Income derived from a contract of work in which the contractor provides necessary materials other than equipment with a deductible expense of 70% and the income derived from business, trade, agriculture, industry, transportation or any other income not stated above with a deductible expense of 65% to 85% depending on the types of income.

What documents do I need to get a tax ID number?

You’ll need to bring the following documents to the tax office to apply for a Tax Identification Number (TIN):

– Valid passport with a valid visa or visa exemption
– Lease agreement of six months or more, with a copy of the landlord’s ID
– Proof that you spent at least 180 days in Thailand in the previous Calendar year (past entry stamps on passport)
– Resident Certificate from Immigration is required in many parts of the country.

 

I’m a freelancer in Thailand. How do I pay taxes?

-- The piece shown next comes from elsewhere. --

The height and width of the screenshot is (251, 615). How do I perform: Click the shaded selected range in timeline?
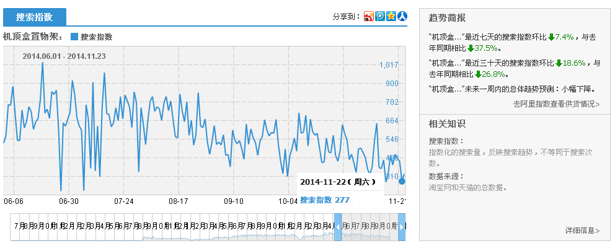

As a freelancer in Thailand, you’ll most likely be classified as a business owner for tax purposes. This means you’ll need to register your business with the Thai Revenue Department. The registration process typically involves submitting documents like your passport, visa, and proof of address. Once registered, you’ll be responsible for filing tax returns annually, declaring your income and claiming any deductible business expenses. It’s important to keep detailed records of your income and expenses throughout the year to ensure you can accurately claim these deductions when filing your tax return.

Do I need to pay taxes on income earned outside of Thailand?

Generally, no, you won’t need to pay income tax for foreigners if you are outside of Thailand if it remains outside the country. Thailand follows a residency-based taxation system, meaning your tax liability is based on your residency status and where you earn your income. So, if you’re a resident taxpayer (staying in Thailand for more than 180 days a year) but earn income from freelance work done overseas and keep that income in a foreign bank account, it wouldn’t be subject to Thai income tax.

What happens if I don’t pay my taxes in Thailand?

Failing to fulfill your tax obligations in Thailand can lead to various penalties. These may include:

  • Late filing penalties: If you miss the deadline for filing your tax return, you’ll be subject to a late filing penalty, typically calculated as a percentage of your tax liability.
  • Interest charges: If you have outstanding tax payments, you’ll be charged interest on the overdue amount.
  • Denial of visa renewal: In severe cases, the Thai immigration authorities might deny your visa renewal application if you have unaddressed tax issues.
  • Legal action: In extreme situations, the Thai Revenue Department might take legal action against you to recover unpaid taxes.